Cloud native deployment has become one of the major trends for large scale Big Data analytics. Compared to on-premise data center, cloud offers much stronger scalability and higher elasticity to Big Data applications. However, cloud is also considered to be less performance than on-premise alternatives due to virtualization and cluster resource disaggregation. We present a new cloud native Spark application architecture backed by persistent memory technology. The key ingredient of this architecture is a novel acceleration engine that uses Intel’s 3DXPoint technology as external memory. We discuss how the performance of multiple aspects of data processing can be improved using this new architecture. As a key takeaway, audience will gain understanding on the benefits of latest persistent memory technology, and how such new technology could be leveraged in cloud data processing architecture.

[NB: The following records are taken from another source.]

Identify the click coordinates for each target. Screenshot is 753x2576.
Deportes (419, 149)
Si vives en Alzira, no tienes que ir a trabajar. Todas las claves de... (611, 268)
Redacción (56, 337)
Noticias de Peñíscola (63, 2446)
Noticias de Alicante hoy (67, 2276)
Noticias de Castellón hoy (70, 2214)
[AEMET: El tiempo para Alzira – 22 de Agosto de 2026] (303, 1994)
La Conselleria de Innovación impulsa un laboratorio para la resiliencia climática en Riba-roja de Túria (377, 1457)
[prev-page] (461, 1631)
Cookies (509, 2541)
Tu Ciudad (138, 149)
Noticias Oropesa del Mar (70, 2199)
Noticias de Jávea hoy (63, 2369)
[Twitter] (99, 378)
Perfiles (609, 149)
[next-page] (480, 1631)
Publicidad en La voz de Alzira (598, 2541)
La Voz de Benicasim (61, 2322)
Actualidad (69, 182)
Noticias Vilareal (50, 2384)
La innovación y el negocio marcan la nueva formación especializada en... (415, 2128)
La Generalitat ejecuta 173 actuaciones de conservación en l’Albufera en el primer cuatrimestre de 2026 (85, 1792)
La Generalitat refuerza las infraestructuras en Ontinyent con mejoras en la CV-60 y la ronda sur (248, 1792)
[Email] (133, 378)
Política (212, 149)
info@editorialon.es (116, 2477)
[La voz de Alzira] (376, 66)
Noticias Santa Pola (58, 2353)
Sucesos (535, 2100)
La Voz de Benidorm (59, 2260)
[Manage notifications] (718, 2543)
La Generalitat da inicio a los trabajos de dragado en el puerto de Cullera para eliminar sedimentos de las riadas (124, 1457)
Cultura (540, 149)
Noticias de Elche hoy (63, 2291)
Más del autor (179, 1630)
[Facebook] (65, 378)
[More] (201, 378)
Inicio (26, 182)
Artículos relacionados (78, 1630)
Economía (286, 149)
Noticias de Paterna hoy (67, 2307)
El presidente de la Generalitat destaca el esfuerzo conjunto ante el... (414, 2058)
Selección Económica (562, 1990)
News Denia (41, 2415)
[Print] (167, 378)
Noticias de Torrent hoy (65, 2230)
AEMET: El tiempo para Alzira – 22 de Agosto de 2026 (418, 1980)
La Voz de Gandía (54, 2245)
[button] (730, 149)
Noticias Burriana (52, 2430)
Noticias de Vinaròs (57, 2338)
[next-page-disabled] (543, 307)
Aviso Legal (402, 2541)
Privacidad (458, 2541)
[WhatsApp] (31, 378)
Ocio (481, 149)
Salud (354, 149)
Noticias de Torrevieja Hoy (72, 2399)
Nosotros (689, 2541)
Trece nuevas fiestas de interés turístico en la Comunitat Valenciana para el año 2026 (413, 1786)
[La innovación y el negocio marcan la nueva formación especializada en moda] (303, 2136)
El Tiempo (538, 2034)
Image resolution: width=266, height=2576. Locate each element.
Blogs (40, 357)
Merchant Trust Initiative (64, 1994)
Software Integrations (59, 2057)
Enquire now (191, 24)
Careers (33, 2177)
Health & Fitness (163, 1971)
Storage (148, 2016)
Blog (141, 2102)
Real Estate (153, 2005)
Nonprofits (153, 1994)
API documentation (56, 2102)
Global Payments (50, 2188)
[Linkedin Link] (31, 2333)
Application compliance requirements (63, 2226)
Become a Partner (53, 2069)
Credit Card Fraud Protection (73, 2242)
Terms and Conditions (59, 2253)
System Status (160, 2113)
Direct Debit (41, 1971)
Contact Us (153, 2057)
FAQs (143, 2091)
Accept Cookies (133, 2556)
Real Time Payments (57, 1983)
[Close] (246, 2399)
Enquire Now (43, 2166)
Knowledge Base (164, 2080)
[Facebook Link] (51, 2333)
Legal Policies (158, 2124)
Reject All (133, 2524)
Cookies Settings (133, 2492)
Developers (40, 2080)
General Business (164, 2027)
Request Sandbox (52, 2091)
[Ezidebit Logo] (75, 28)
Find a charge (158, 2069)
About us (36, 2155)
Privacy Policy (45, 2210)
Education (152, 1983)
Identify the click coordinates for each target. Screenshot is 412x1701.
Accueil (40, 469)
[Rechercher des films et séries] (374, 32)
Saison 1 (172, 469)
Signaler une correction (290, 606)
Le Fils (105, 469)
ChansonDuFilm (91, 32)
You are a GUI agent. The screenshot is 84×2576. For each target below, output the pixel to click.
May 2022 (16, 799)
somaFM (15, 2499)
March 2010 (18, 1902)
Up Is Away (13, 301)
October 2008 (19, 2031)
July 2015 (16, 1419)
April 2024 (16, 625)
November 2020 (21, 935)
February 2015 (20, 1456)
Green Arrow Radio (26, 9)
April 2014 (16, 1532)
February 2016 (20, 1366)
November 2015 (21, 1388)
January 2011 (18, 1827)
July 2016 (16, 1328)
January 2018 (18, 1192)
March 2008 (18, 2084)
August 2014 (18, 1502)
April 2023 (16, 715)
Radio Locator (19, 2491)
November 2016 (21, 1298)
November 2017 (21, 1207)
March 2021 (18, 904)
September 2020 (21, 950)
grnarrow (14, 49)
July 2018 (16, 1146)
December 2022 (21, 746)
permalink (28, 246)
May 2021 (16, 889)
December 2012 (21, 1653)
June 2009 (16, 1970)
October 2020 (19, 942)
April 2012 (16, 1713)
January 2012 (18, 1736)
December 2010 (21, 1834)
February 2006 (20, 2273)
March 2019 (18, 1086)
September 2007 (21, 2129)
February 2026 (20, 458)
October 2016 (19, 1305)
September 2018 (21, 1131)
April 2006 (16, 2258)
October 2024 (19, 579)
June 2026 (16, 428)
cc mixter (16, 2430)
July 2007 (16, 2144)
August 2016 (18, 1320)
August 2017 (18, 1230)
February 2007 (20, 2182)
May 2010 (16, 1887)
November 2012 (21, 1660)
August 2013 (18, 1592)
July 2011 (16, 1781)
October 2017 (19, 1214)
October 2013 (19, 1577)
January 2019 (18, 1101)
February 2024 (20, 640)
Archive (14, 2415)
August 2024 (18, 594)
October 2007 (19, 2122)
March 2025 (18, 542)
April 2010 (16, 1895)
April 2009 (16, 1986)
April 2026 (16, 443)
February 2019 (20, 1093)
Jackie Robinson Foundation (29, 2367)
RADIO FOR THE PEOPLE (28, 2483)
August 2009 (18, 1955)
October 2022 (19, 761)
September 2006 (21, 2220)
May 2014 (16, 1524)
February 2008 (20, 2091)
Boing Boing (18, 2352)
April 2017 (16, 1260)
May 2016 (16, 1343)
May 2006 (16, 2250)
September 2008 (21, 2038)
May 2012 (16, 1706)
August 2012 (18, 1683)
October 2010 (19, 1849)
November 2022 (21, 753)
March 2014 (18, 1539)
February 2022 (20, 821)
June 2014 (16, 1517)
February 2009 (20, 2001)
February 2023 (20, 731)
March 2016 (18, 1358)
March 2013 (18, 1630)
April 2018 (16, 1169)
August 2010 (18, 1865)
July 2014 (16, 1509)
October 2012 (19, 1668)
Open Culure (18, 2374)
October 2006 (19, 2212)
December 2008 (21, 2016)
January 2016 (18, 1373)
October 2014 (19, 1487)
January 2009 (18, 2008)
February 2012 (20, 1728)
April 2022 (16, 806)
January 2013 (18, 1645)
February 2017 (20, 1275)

Jerry Shao works as an expert engineer at Tencent Cloud, mainly focused on Spark area, especially Spark core, Spark on Yarn and Spark Streaming. He is an Apache Spark committer and Apache Livy PMC. Prior to Tencent, he was a Member of Technical Staff at Hortonworks working on open source Big Data area.
Graduated as a BS in Fudan University, Zhuang Peiyu worked in EMC as a principle engineer for 12 years and is now an engineer for MemVerge. His work is focusing on integration between MemVerge's distributed PMEM framework and big data frameworks.